According to the city’s Economic Development Corporation, the Lowline “offers a valuable opportunity to bring more visitors at all times of day to support the neighborhood’s diverse array of independent shops and restaurants.” But some residents may see the Lowline as the death knell for many surrounding shops, some of which will no doubt find themselves pushed out in favor of more high-end tenants.

The futuristic underground garden may, on the surface, seem like the kind of forward-thinking urban innovation that could serve as a template for cities around the world. But building anything new in New York City is often a Sisyphean task, requiring multiple approvals from a variety of city and state agencies, and needing to win the support of notoriously truculent community members, skeptical of new development and gentrification.

To be sure, the Lowline won’t be your average BBQ-and-kickball-friendly park. It will be more like a botanical garden, where the philodendrons, dwarf snake plants, spiderworts, nettles, and Spanish moss are to be admired, and not picnicked upon.

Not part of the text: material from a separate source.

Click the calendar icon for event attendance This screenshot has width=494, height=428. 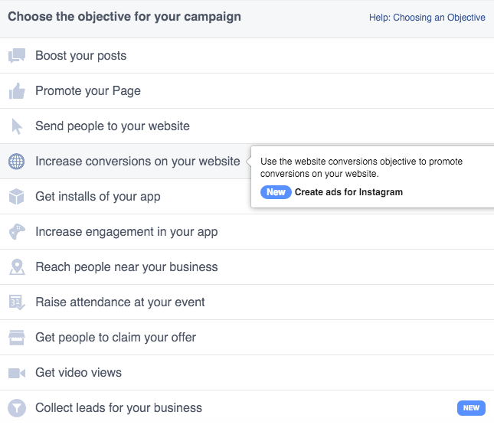(17, 302)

Last year, The Verge took a tour of the Lowline’s demonstration project in an empty warehouse in the Lower East Side. The project’s co-creator James Ramsey, a former NASA engineer and architect, showed off how large tracking mirrors on the roof capture sunlight and then send it reflecting through a series of tubes into the warehouse below. There, the light is diffused and spread out across a circus tent-like canopy of aluminum panels suspended above the plants.